The following statement describing a phenomenon observed at the CMS experiment at the Large Hadron Collider (LHC) was issued by CERN, the European laboratory for particle physics. The phenomenon is thought to be similar to one observed by physicists at Brookhaven’s Relativistic Heavy Ion Collider (RHIC) called the “ridge effect.” This effect refers to a correlation that RHIC’s experiments see in the particle debris created when two beams of gold ions (atoms stripped of electrons) collide with one another at nearly the speed of light. Some of these particles are correlated — or associated together — when they are created at the point of collision, which creates a ridge-like structure in scientists’ data plots. Because the ridge may carry information about the very early stages of the particle collision, it has become an important element in understanding the formation of the quark gluon plasma, an extremely hot and dense form of matter that existed in the first few microseconds after the Big Bang.
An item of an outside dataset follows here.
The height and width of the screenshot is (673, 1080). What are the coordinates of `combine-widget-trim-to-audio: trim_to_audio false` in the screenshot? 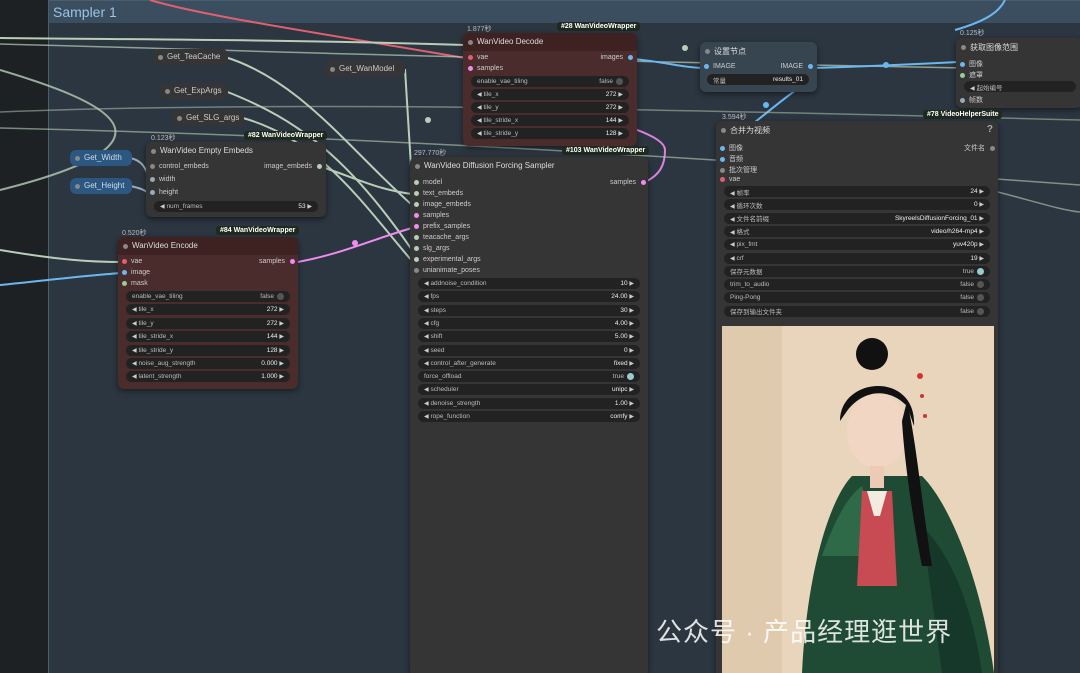 It's located at (857, 285).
While a number of possible theoretical explanations for the ridge effect are under consideration, Brookhaven theorists are particularly excited that their favored explanation for the observations at RHIC — involving extremely dense matter known as “Color Glass Condensate” — also predicted that the observation would be made in proton-proton collisions at LHC. That explanation is tied to tube-like regions of intense fields created in the wake of colliding dense clouds of gluons, the elusive particles responsible for the strongest of Nature’s forces.
After almost six months of operation, experiments at the LHC are starting to see signs of potentially new and interesting effects. In results announced by the CMS collaboration today, correlations have been observed between particles produced in 7 TeV proton-proton collisions.
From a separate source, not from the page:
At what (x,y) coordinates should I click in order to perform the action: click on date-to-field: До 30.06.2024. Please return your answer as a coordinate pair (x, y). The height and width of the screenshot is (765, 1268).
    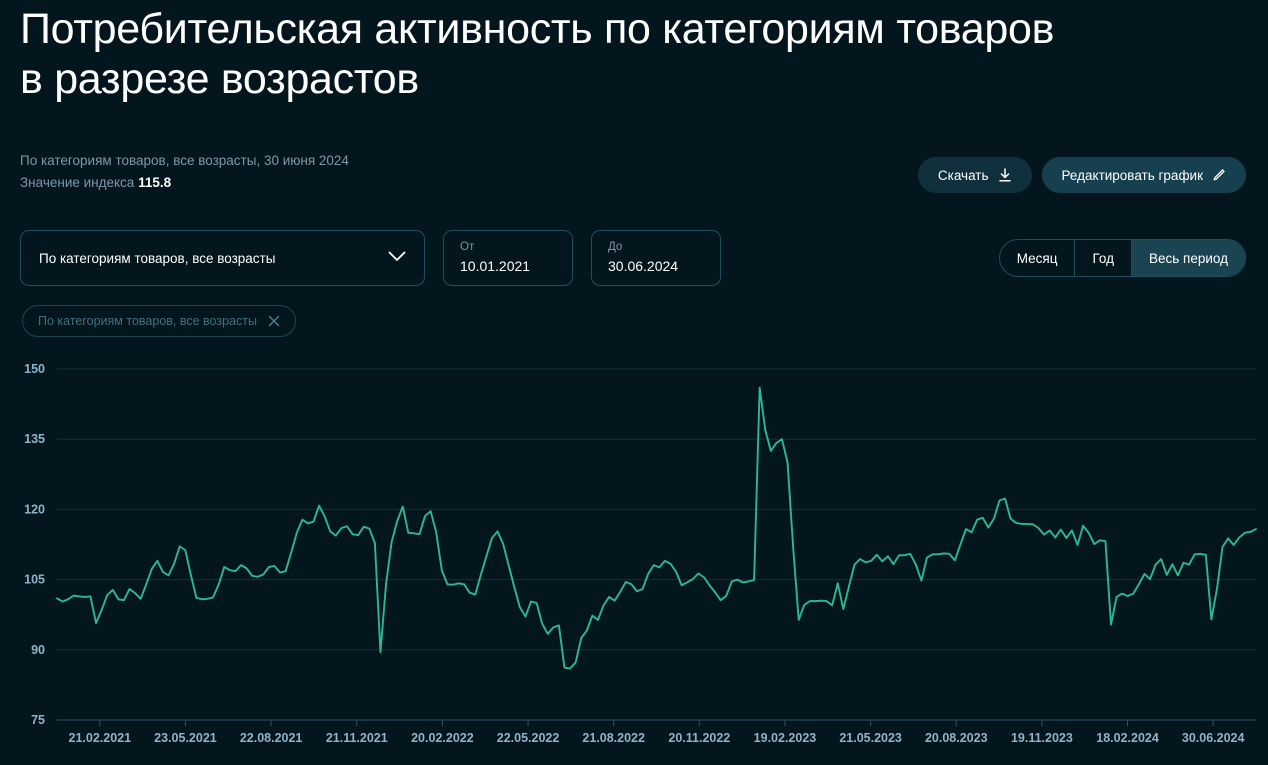
    Looking at the image, I should click on (656, 258).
In some of the LHC’s proton-proton collisions, a hundred or more particles can be produced. The CMS collaboration has studied such collisions by measuring angular correlations between the particles as they fly away from the point of impact, and this has revealed that some of the particles are intimately linked in a way not seen before in proton collisions.
The effect is subtle and many detailed crosschecks and studies have been performed to ensure that it is real. It bears some similarity to effects seen in the collisions of nuclei at the RHIC facility located at the US Brookhaven National Laboratory, which have been interpreted as being possibly due to the creation of hot dense matter formed in the collisions. Nevertheless, the CMS collaboration has stressed that there are several potential explanations to be considered and the collaboration’s presentation to the physics community at CERN today focused on the experimental evidence in the interest of fostering a broader discussion on the subject.
“Now we need more data to analyse fully what’s going on, and to take our first steps into the vast landscape of new physics we hope the LHC will open up,” said CMS Spokesperson Guido Tonelli.
Proton running at the LHC is scheduled to continue until the end of October, during which time CMS will accumulate much more data to analyse. For the remainder of 2010 running, the LHC will collide lead nuclei.
Another CERN experiment that will be following developments with great interest is ALICE, whose detector is optimised to study collisions of nuclei. Like the experiments at RHIC, ALICE aims to study matter in the hot dense state that would have existed just tiny fractions of a second after the Big Bang in a bid to understand how such matter evolved into the ordinary nuclear matter that makes up the Universe today. The observation of proton-proton collisions producing large numbers of particles bodes well for this new phase of LHC running.
Having presented results on known physics at the conferences earlier in the summer, LHC experiments are now probing new ground.